## LISTED RECORDS
● ● ● ● ● ● ●

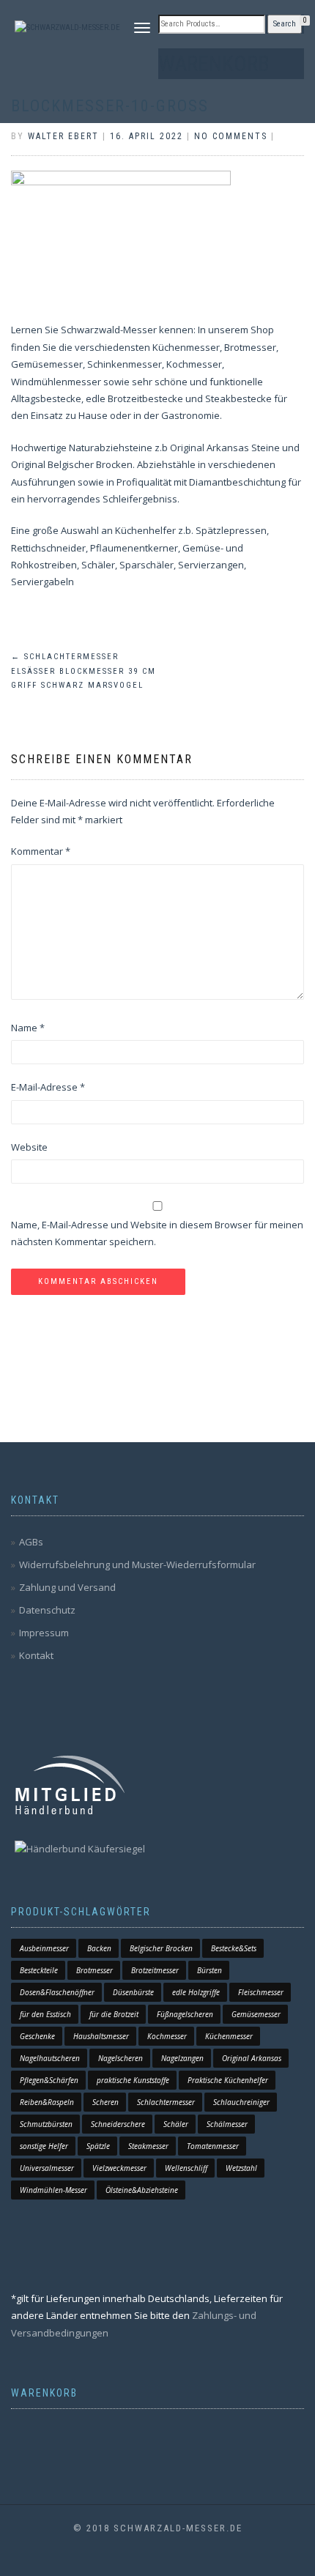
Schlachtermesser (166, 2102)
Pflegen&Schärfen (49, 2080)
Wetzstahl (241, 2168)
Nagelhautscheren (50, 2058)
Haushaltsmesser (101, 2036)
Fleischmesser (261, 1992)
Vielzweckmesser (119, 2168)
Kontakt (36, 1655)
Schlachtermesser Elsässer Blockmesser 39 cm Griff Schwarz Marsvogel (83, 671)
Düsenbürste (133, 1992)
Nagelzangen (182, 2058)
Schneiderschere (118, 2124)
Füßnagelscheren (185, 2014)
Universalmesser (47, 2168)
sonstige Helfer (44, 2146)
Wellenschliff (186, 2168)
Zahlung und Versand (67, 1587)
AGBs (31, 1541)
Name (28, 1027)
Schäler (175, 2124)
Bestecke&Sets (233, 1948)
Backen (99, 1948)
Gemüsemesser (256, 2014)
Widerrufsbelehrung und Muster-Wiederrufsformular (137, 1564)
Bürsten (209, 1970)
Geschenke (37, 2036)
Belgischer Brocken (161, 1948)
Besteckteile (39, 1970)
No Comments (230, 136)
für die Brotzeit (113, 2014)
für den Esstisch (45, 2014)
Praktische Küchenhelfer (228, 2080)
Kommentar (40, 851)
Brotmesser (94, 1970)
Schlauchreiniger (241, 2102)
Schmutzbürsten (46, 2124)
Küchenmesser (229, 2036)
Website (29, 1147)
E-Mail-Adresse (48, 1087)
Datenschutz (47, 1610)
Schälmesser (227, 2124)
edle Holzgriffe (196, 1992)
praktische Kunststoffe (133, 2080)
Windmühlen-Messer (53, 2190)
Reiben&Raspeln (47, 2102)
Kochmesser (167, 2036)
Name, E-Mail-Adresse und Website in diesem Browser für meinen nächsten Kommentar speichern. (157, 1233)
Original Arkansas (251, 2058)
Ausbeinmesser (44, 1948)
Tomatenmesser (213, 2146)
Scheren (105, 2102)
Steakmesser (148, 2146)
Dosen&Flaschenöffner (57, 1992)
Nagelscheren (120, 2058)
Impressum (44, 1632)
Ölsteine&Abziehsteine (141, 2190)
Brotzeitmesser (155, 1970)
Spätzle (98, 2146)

● ● ● ● ● ● ●

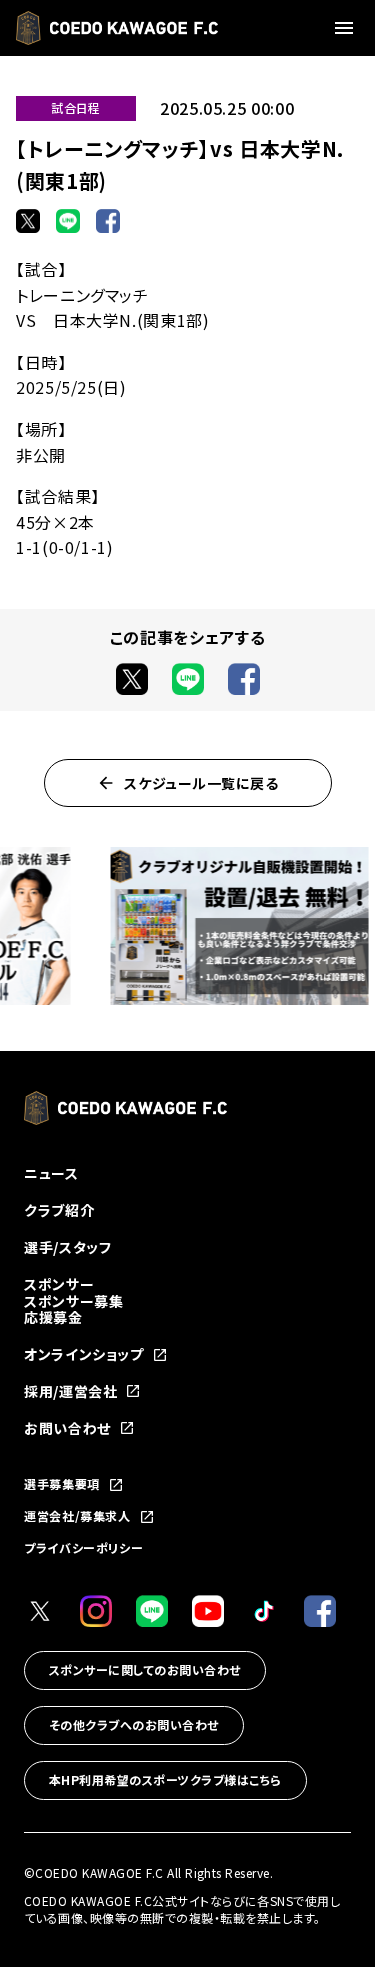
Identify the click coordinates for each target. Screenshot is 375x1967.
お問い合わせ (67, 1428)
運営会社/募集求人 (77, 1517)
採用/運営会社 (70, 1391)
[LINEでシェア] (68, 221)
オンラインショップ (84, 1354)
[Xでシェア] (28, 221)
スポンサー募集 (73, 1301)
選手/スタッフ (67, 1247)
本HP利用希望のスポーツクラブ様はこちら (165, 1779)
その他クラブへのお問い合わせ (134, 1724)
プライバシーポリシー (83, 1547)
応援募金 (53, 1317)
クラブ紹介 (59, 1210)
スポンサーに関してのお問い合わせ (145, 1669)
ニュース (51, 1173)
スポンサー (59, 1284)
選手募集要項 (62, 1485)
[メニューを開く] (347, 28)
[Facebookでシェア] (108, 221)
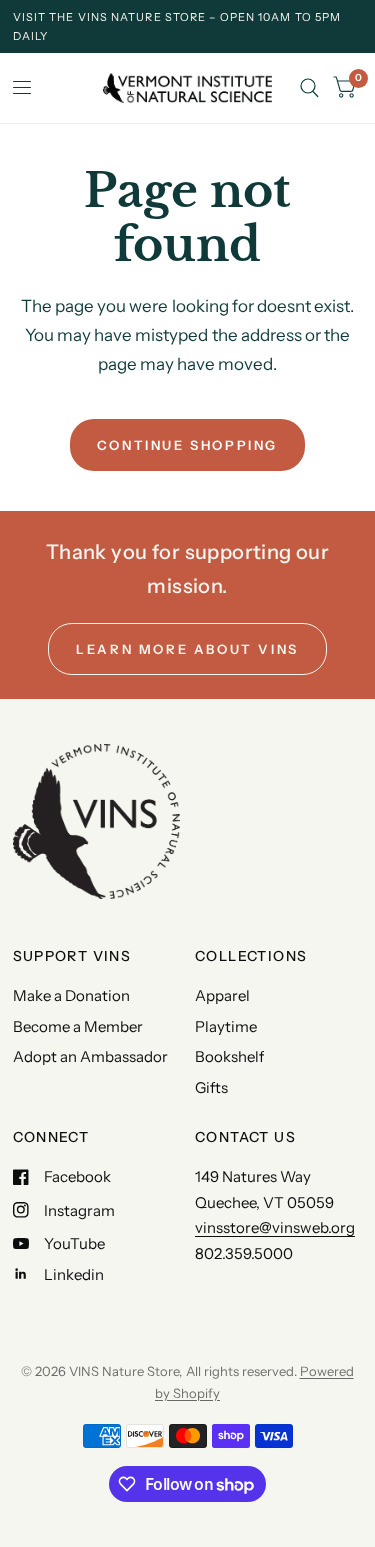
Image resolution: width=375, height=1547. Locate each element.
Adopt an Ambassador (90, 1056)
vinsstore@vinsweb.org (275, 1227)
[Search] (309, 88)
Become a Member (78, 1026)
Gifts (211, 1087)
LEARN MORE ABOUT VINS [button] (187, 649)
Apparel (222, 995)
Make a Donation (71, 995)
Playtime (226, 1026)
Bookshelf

● ● ● ● ● ● ●

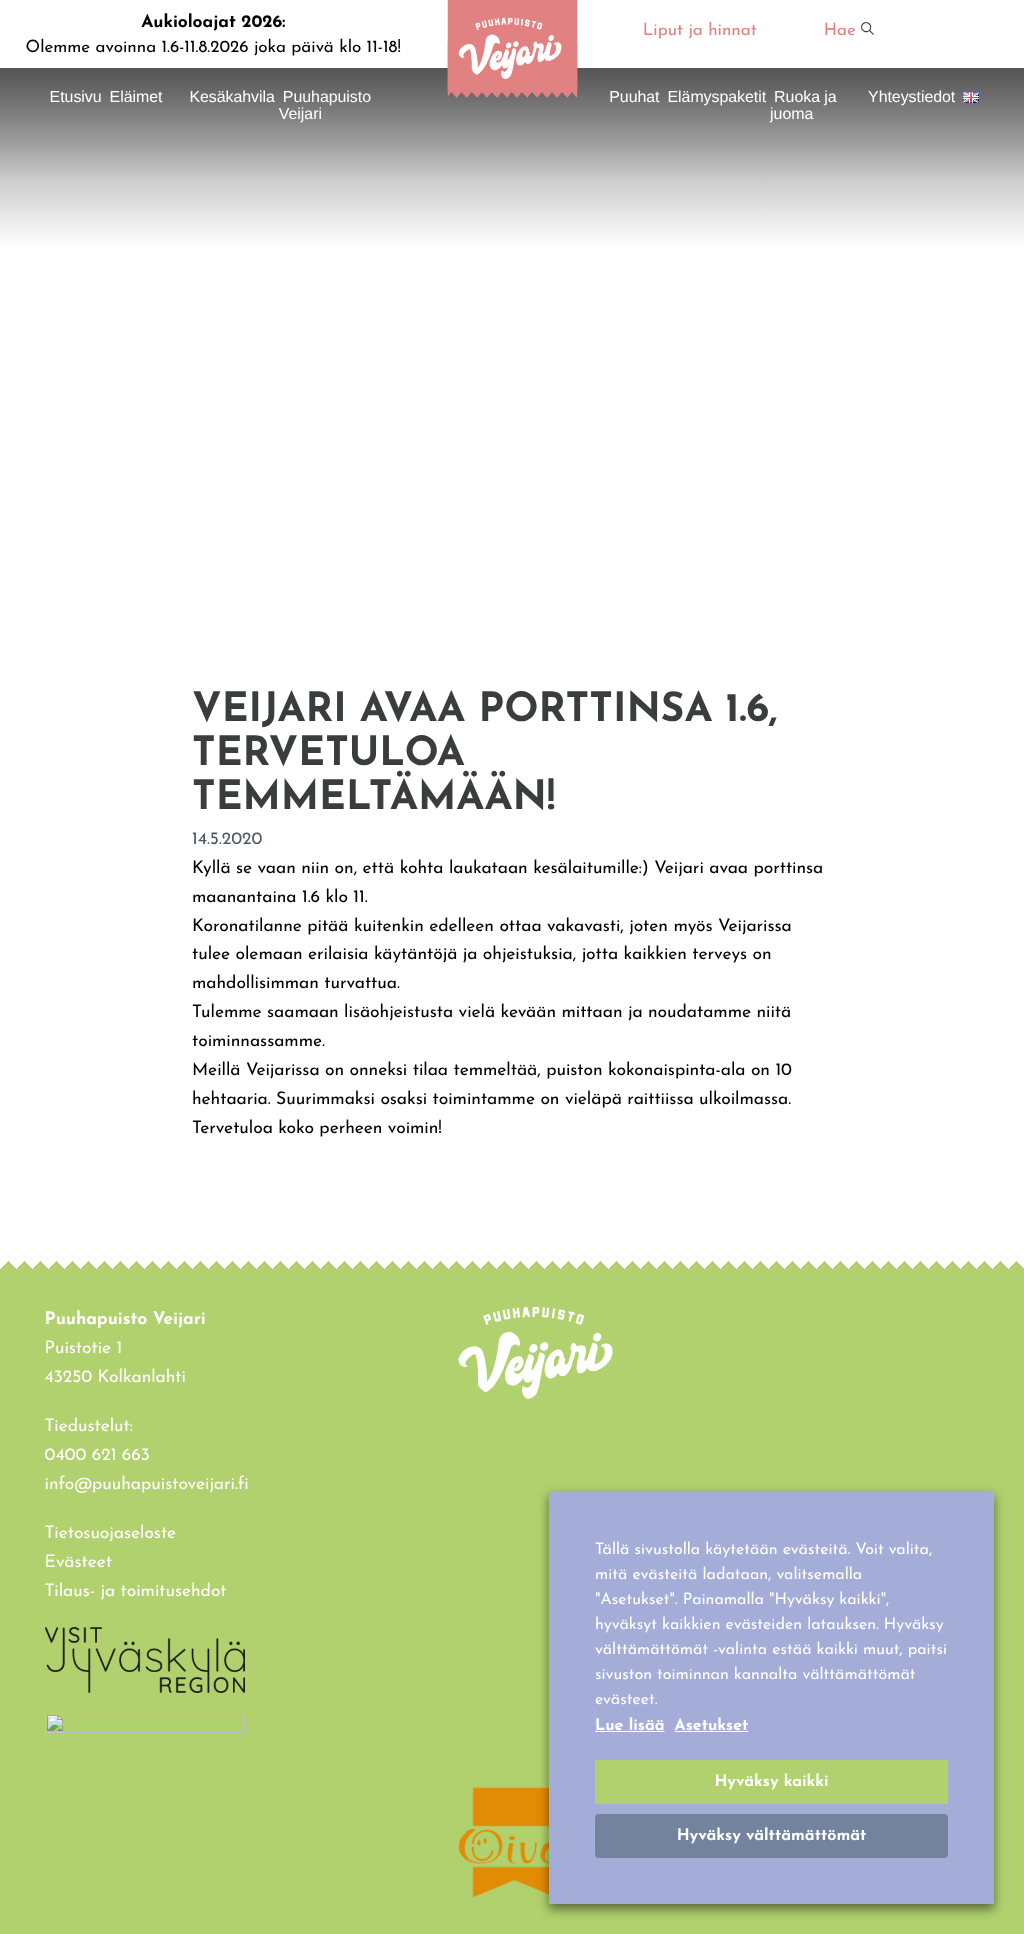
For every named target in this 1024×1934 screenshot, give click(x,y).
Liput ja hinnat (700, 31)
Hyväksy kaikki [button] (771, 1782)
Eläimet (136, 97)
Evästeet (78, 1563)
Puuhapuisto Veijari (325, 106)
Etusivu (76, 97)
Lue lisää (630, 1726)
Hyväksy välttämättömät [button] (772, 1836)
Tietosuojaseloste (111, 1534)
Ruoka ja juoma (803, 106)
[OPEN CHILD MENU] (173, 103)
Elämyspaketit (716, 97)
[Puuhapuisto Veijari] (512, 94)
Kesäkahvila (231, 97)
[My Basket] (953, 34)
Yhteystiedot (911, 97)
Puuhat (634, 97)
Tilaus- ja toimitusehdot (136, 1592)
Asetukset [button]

● ● ● ● ● ● ●

Could you return exactly the stretch of the data above that starts at the line with "Schmutzbürsten (46, 2124)" and ends at the line with "Name, E-Mail-Adresse und", both lines included?

## REPLY TO THE TASK
Schmutzbürsten (46, 2124)
Küchenmesser (229, 2036)
Website (29, 1147)
E-Mail-Adresse (48, 1087)
Datenschutz (47, 1610)
Schälmesser (227, 2124)
edle Holzgriffe (196, 1992)
praktische Kunststoffe (133, 2080)
Windmühlen-Messer (53, 2190)
Reiben&Raspeln (47, 2102)
Kochmesser (167, 2036)
Name, E-Mail-Adresse und Website in diesem Browser für meinen nächsten Kommentar speichern. (157, 1233)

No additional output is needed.